Laura Lundquist

(Missoula Current) As Missoula County ponders a zoning variance for a gravel pit near Lolo, neighbors are already preparing to appeal.

On Tuesday, the Carlton Protection Trust indicated it is prepared to appeal any Missoula County approval of expansion of the Hendricksen gravel pit along Old Highway 93 between Lolo and Florence. The neighbors of the pit formed the nonprofit Carlton Protection Trust in March to oppose more growth of the pit.

“It’s been a problem all along, but the only solution that we seem to be heading toward is an expansion,” said Stéphane Fort, Carlton Protection Trust president.

The neighbors were reacting to a county meeting held Monday where the commissioners and staff went over a number of possible conditions they could require if they approve the expansion requested by Western Materials LLC, which has owned the gravel pit since 2020.

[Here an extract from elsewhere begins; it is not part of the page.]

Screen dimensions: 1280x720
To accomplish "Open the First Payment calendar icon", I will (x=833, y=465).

They discussed requiring the mining to end and be reclaimed by particular dates, in addition to specifying berm heights, gravel storage, and preservation of a wildlife corridor, among other conditions. The county could also seek a reclamation bond above and beyond what the Montana Department of Environmental Quality requires.

The county commissioners didn’t say whether they’d approve the expansion. But Fort said Monday’s discussion gave the appearance that the commissioners were leaning in that direction. It’s expected that the Missoula County Planning and Zoning Commission will announce its recommendation during its Thursday meeting. That would then be approved by the Board of Commissioners, who sit on the Planning and Zoning commission.

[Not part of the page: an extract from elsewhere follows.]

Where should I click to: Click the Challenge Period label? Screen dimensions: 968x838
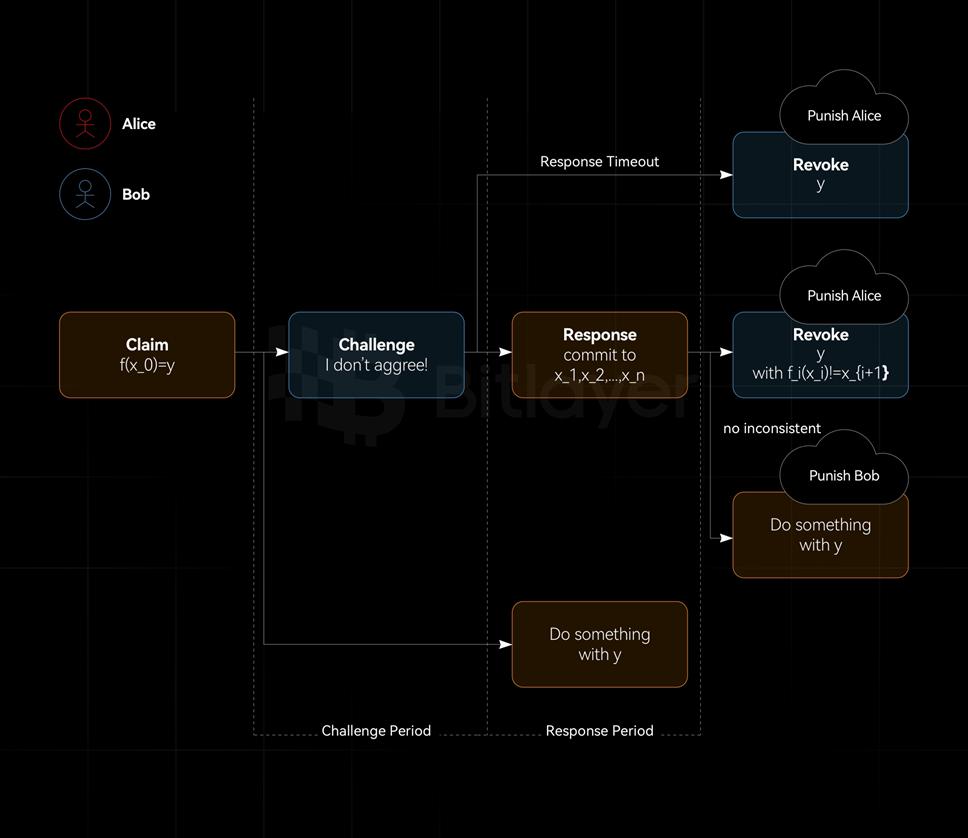pyautogui.click(x=376, y=731)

“Our response (if the variance is approved) will be to appeal the decision,” Fort said. “We stand an even better chance of prevailing in front of the judge than in front of the county, because the judge will look at all the elements and will not ignore any of them. The whole picture with all the details we brought forth are a lot more compelling than what the applicant is trying to convey. But I have no doubt that if it is denied, Western will appeal also. So it is headed to court.”

The Missoula Current tried to contact Western Materials president John Kappes but his voicemail box was full. The Missoula Current also sent a message to Western Materials for comment but received no response by the end of business Tuesday.

In October, Western Materials/Western Extraction applied for a variance to expand its existing 80-acre gravel operation onto the adjacent Leibenguth property - three 20-acre lots and two 5-acre lots to the west - for a total of 150 acres. The variance is needed because in 1976, the area where the gravel pit operates was zoned by a citizen initiative as low-density residential with no nonconforming industrial uses.

This year, the Missoula County Planning and Zoning Commission has had two public meetings and visited the gravel pit site. During the most recent meeting on April 4, Carlton Protection Trust attorney Graham Coppes revealed that no industrial gravel pit existed at the time the area was zoned, so it couldn't have been “grandfathered in” as was assumed. In 1993, landowner Stan Hendrickson received the first open-pit mining permit for a 3-acre pit from the Montana Department of Environmental Quality, after he attested incorrectly that the gravel pit wasn’t in a zoned area.

Coppes and his team uncovered evidence showing that, since 1993, the gravel pit has incrementally expanded without county approval. The county finally discovered the problem in 2008 when Hendricksen needed county approval to get a new DEQ permit after he let the old one lapse.

That’s when Missoula County deputy attorney Mike Sehestedt wrote a memorandum acknowledging the zoning problem but recommending that Hendrickson be granted a variance anyway since the DEQ permit was set to expire in 2020. Sehestedt and the county expected that operations would cease then. But in 2020, Western Materials took over and applied for an amendment to the DEQ permit, listing them as the new operator and extending the expiration date until 2045.
Fort said the zoning should have protected the neighborhood, but the county continues to approve the gravel pit "because it's already there."

“The main problem this neighborhood has with this operation is its potential illegality with regard to zoning. This still hasn’t been addressed,” Fort said. “Commissioner Strohmaier is clearly trying to deflect (the county’s) responsibility in enforcing their own laws to the DEQ, saying the DEQ didn’t enforce a reclamation date. However, we have a case here where the county themselves never enforced their own recommendation in 2020 when this operation should have shut down. The letter of the county attorney proves that the legal status back then was already a huge problem.”

If the county doesn’t approve the expansion, Western Materials has estimated that it still has at least another 20 years worth of material to mine from its 80-acre pit.